[Courses] [python] Lesson 6: Functions and dictionaries
Akkana Peck
akkana at shallowsky.com
Wed Jul 27 04:11:44 UTC 2011
(Sorry for the delay -- I was traveling yesterday and getting caught
up today.)
lenore borisova writes:
> I just wanted to submit a revision to mine - this revises problem 3 in
> Homework 6.
Nice! Also a great choice of flashcard topics -- I'm having fun
running yours and seeing how many I get right, and it's easy to
tell whether the answers are right or not -- no ambiguity, once you've
done strip() and lower().
> I had one issue, where my dictionary contained 9 elements, but I could only
> get it to go through 8 of them before there was an IndexError so that's why
> I did the len(elements)==1 because I couldn't think of a way around that.

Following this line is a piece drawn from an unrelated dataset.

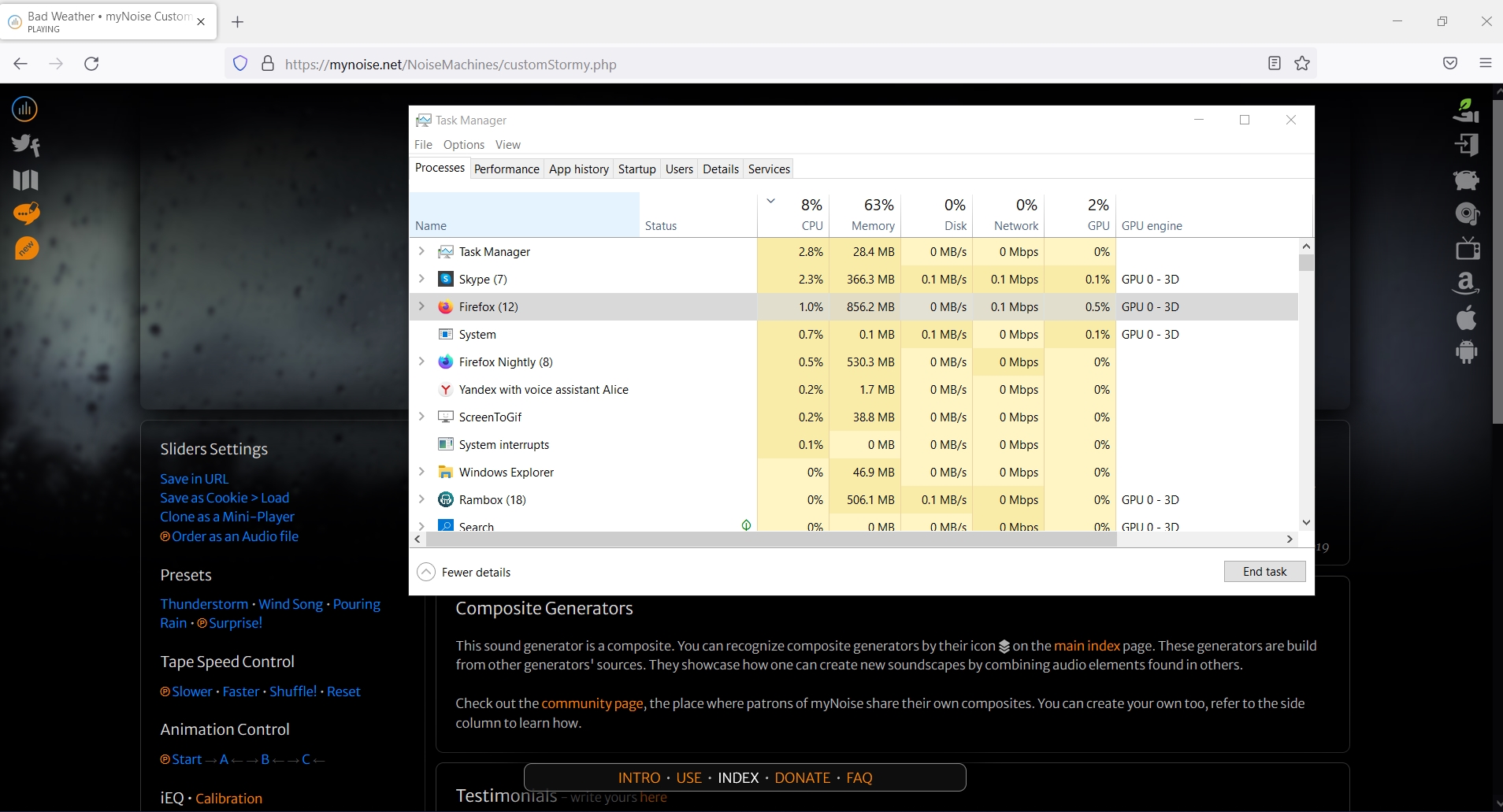
Task: Enable reader view in the address bar
Action: [1274, 64]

> The problem came in when I was trying to delete an element from the
> dictionary if the question had already been asked so that it wouldn't mess
> up the correct/incorrect count at the end. After a question was asked, it
> would loop and then ask another random question from the dictionary. I did
> want it to go through all items in the dictionary. I had one-word answers so
> for matching all I needed to do was make sure the case was consistent.
>
> So, this revision now adds a condition to test if there are no elements (or
> an empty dictionary) - if it is empty, it just breaks the loop and ends the
> program, displaying the final count. If it's not empty, it continues to loop
> and randomly get a question/answer from the dictionary.
That works fine, and there's nothing wrong with it. But here's a way
you could structure it and make the code a little shorter, and maybe
cleaner (that's always a judgement call):
First, you call (symbol, answer) = chem(elements) once before you
start the loop, then again at the end of the loop each time through.

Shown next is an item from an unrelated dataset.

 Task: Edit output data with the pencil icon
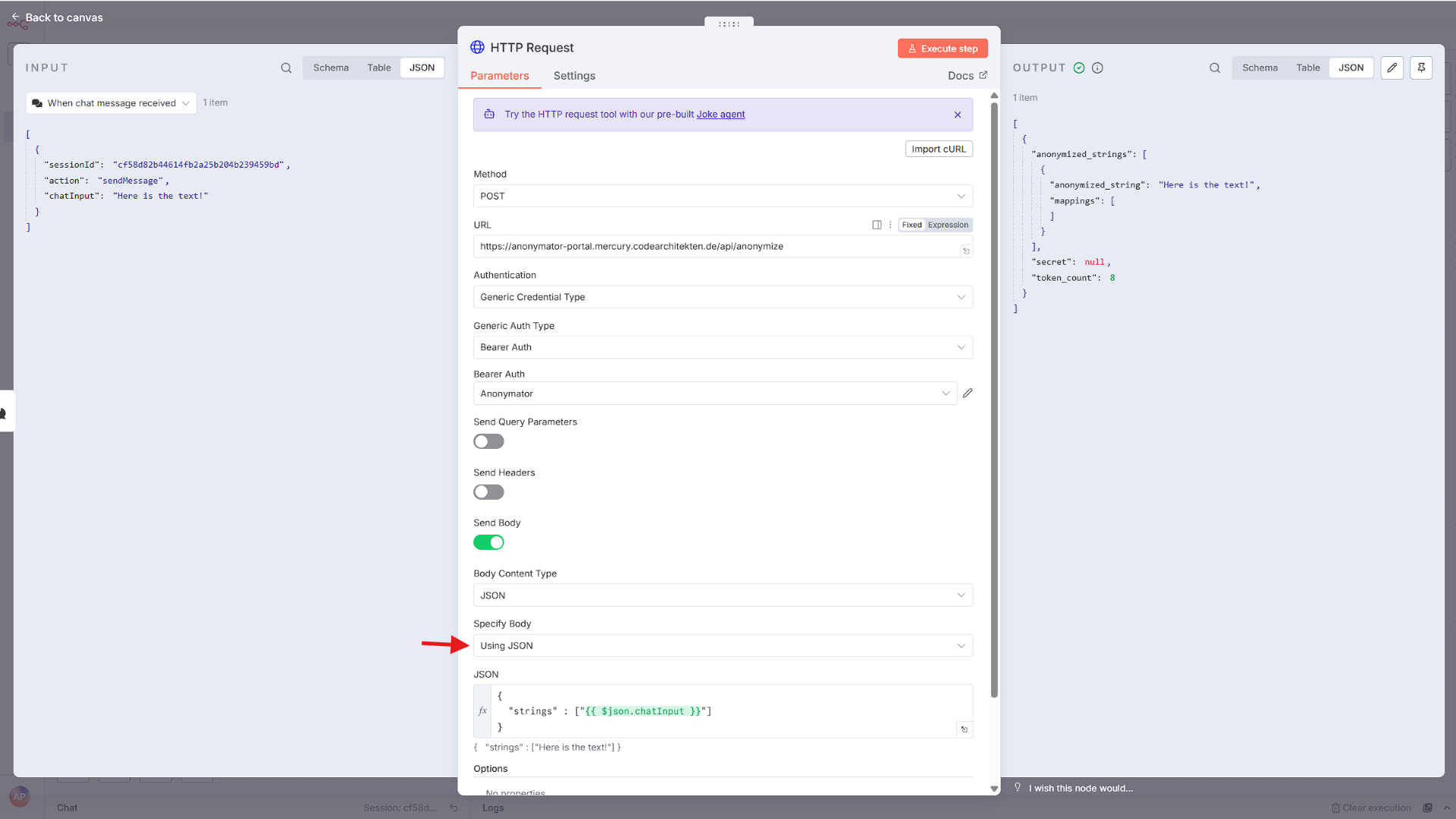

Sometimes you have to do that, but any time you find yourself typing
the same line more than once, think about whether you could do
things differently. In this case, you could put that line,
(symbol, answer) = chem(elements)
as the first step inside the loop, instead of calling it first then
at the end.
If you do that, so you know the first thing you'll do inside the
loop is to choose something from elements, then you can change
while True:
to
while len(elements) > 0:
But actually you could even shorten that a little: in Python, if you
do a conditional test (if or while) on a list or dictionary that's
empty, Python will treat it as False. So you could also say:
while elements:
If you do that, then you don't need the clause:
if len(elements) == 0:
ui()
counts()
ui()
break
You can get rid of the if len() test since you're using that for
your while loop, and you can move the rest outside the loop and get
rid of the break. So you'd have the last few statements in your
loop, then the summing-up stuff outside the loop, like this:
del elements[symbol]
total += 1
ui()
counts()
ui()
It makes it a little shorter and (I think) a little cleaner.

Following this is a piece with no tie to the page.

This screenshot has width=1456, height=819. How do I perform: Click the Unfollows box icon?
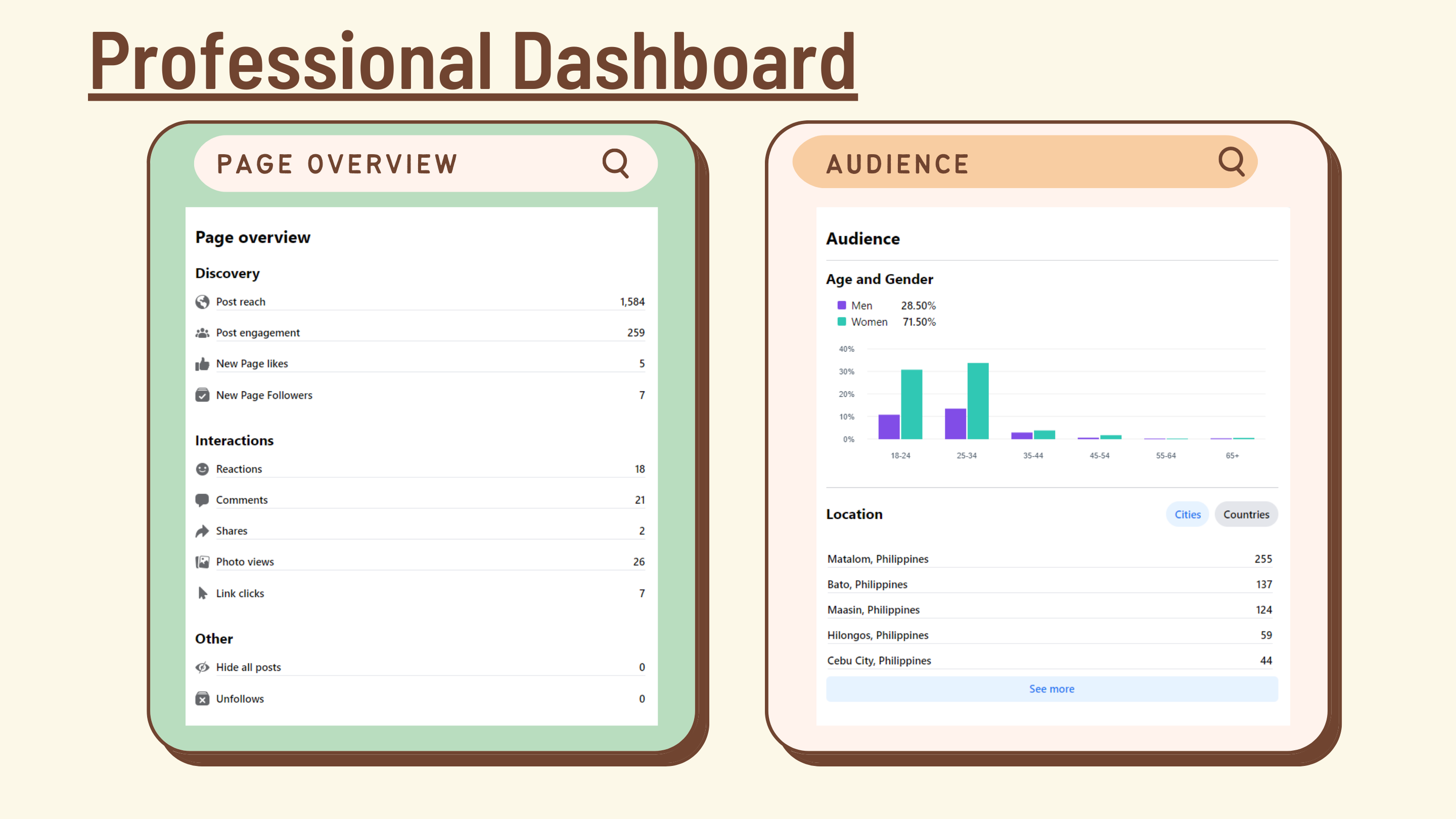point(202,699)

If you get into the "shorter and cleaner" thing, there's one other
shortcut you could take that a lot of programmers like:
if maybe == "q":
# do summing-up stuff here
break
else:
if maybe == answer:
...more stuff
In a case like that, where you're starting with a short clause that
tests whether it's time to break out of the loop, you know that
if maybe == "q" then you're definitely going to be out of the loop
after the break. So you don't actually need the else; you could say
if maybe == "q":
# do summing-up stuff here
break
if maybe == answer:
...more stuff
The advantage of this is that now the whole rest of your loop is
less indented than it was, and maybe a little easier to read. But
in some cases you might think it's less clear if you don't have the
else. So don't feel like you have to do it that way -- it's still
perfectly valid to say if (condition) break else -- but omitting
the else is an option, and you'll see a lot of people structure code
that way (including me).
Long answer -- hope that was all clear!